* Set problem
Reproduce every line of the listing below verbatim, from the first line to the last.

* Given records
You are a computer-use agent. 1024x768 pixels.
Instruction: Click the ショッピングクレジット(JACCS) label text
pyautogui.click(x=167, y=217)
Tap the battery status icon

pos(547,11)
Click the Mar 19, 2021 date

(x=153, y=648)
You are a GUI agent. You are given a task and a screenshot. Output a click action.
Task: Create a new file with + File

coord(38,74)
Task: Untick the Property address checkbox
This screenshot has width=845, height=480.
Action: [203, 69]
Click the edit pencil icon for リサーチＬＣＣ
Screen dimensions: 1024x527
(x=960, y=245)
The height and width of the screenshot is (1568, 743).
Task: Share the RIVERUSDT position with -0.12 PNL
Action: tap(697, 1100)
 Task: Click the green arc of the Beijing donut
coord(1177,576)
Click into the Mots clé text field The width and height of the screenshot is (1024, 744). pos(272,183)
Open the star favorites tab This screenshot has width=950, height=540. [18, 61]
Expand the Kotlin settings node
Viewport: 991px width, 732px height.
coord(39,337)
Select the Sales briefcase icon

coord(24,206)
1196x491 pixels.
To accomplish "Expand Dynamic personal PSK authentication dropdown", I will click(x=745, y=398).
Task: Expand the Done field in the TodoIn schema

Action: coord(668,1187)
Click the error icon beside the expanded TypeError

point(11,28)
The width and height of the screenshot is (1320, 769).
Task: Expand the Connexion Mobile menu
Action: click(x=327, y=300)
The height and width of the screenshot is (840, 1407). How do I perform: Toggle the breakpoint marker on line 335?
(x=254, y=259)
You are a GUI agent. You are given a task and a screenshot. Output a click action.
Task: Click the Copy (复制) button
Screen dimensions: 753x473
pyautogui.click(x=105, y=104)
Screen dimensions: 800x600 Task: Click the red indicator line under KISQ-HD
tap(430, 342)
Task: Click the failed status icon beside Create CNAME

* The completed task
You are a computer-use agent. 1024x768 pixels.
Instruction: Click the ショッピングクレジット(JACCS) label text
pyautogui.click(x=167, y=217)
Tap the battery status icon

pos(547,11)
Click the Mar 19, 2021 date

(x=153, y=648)
You are a GUI agent. You are given a task and a screenshot. Output a click action.
Task: Create a new file with + File

coord(38,74)
Task: Untick the Property address checkbox
This screenshot has width=845, height=480.
Action: [203, 69]
Click the edit pencil icon for リサーチＬＣＣ
Screen dimensions: 1024x527
(x=960, y=245)
The height and width of the screenshot is (1568, 743).
Task: Share the RIVERUSDT position with -0.12 PNL
Action: tap(697, 1100)
 Task: Click the green arc of the Beijing donut
coord(1177,576)
Click into the Mots clé text field The width and height of the screenshot is (1024, 744). pos(272,183)
Open the star favorites tab This screenshot has width=950, height=540. [18, 61]
Expand the Kotlin settings node
Viewport: 991px width, 732px height.
coord(39,337)
Select the Sales briefcase icon

coord(24,206)
1196x491 pixels.
To accomplish "Expand Dynamic personal PSK authentication dropdown", I will click(x=745, y=398).
Task: Expand the Done field in the TodoIn schema

Action: coord(668,1187)
Click the error icon beside the expanded TypeError

point(11,28)
The width and height of the screenshot is (1320, 769).
Task: Expand the Connexion Mobile menu
Action: click(x=327, y=300)
The height and width of the screenshot is (840, 1407). How do I perform: Toggle the breakpoint marker on line 335?
(x=254, y=259)
You are a GUI agent. You are given a task and a screenshot. Output a click action.
Task: Click the Copy (复制) button
Screen dimensions: 753x473
pyautogui.click(x=105, y=104)
Screen dimensions: 800x600 Task: Click the red indicator line under KISQ-HD
tap(430, 342)
Task: Click the failed status icon beside Create CNAME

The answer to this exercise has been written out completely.